WORK TO DO: Render the lines of these items as a Markdown table with the columns Row and Line, numbering each row and leaving out blank lines.

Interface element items
◆ ◆ ◆ ◆ ◆

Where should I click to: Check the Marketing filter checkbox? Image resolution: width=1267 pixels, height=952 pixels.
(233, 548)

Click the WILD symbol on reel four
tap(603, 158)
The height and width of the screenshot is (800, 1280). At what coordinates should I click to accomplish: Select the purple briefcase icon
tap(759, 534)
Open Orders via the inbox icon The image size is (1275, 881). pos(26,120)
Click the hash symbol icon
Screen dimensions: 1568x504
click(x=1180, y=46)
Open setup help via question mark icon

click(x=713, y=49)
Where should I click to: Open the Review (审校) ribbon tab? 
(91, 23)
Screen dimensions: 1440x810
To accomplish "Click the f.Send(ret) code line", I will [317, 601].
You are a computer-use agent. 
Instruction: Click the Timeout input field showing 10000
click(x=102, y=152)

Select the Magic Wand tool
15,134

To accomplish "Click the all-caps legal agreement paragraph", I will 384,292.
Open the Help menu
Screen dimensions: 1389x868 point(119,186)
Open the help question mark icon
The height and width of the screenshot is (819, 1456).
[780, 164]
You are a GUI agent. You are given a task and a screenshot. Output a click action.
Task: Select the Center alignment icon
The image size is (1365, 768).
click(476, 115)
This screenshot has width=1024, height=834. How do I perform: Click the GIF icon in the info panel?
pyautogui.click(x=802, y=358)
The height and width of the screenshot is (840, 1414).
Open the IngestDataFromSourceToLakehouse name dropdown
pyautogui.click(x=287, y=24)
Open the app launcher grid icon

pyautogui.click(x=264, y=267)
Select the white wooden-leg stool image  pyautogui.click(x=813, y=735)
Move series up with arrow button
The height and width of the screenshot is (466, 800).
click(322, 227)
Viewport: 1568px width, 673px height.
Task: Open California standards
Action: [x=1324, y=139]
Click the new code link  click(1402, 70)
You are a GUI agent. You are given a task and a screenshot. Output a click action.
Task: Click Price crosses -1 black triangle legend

◆ ◆ ◆ ◆ ◆

ANSWER TO THE PROBLEM:
| Row | Line |
|---|---|
| 1 | Where should I click to: Check the Marketing filter checkbox? Image resolution: width=1267 pixels, height=952 pixels. |
| 2 | (233, 548) |
| 3 | Click the WILD symbol on reel four |
| 4 | tap(603, 158) |
| 5 | The height and width of the screenshot is (800, 1280). At what coordinates should I click to accomplish: Select the purple briefcase icon |
| 6 | tap(759, 534) |
| 7 | Open Orders via the inbox icon The image size is (1275, 881). pos(26,120) |
| 8 | Click the hash symbol icon |
| 9 | Screen dimensions: 1568x504 |
| 10 | click(x=1180, y=46) |
| 11 | Open setup help via question mark icon |
| 12 | click(x=713, y=49) |
| 13 | Where should I click to: Open the Review (审校) ribbon tab?  |
| 14 | (91, 23) |
| 15 | Screen dimensions: 1440x810 |
| 16 | To accomplish "Click the f.Send(ret) code line", I will [317, 601]. |
| 17 | You are a computer-use agent.  |
| 18 | Instruction: Click the Timeout input field showing 10000 |
| 19 | click(x=102, y=152) |
| 20 | Select the Magic Wand tool |
| 21 | 15,134 |
| 22 | To accomplish "Click the all-caps legal agreement paragraph", I will 384,292. |
| 23 | Open the Help menu |
| 24 | Screen dimensions: 1389x868 point(119,186) |
| 25 | Open the help question mark icon |
| 26 | The height and width of the screenshot is (819, 1456). |
| 27 | [780, 164] |
| 28 | You are a GUI agent. You are given a task and a screenshot. Output a click action. |
| 29 | Task: Select the Center alignment icon |
| 30 | The image size is (1365, 768). |
| 31 | click(476, 115) |
| 32 | This screenshot has width=1024, height=834. How do I perform: Click the GIF icon in the info panel? |
| 33 | pyautogui.click(x=802, y=358) |
| 34 | The height and width of the screenshot is (840, 1414). |
| 35 | Open the IngestDataFromSourceToLakehouse name dropdown |
| 36 | pyautogui.click(x=287, y=24) |
| 37 | Open the app launcher grid icon |
| 38 | pyautogui.click(x=264, y=267) |
| 39 | Select the white wooden-leg stool image  pyautogui.click(x=813, y=735) |
| 40 | Move series up with arrow button |
| 41 | The height and width of the screenshot is (466, 800). |
| 42 | click(322, 227) |
| 43 | Viewport: 1568px width, 673px height. |
| 44 | Task: Open California standards |
| 45 | Action: [x=1324, y=139] |
| 46 | Click the new code link  click(1402, 70) |
| 47 | You are a GUI agent. You are given a task and a screenshot. Output a click action. |
| 48 | Task: Click Price crosses -1 black triangle legend |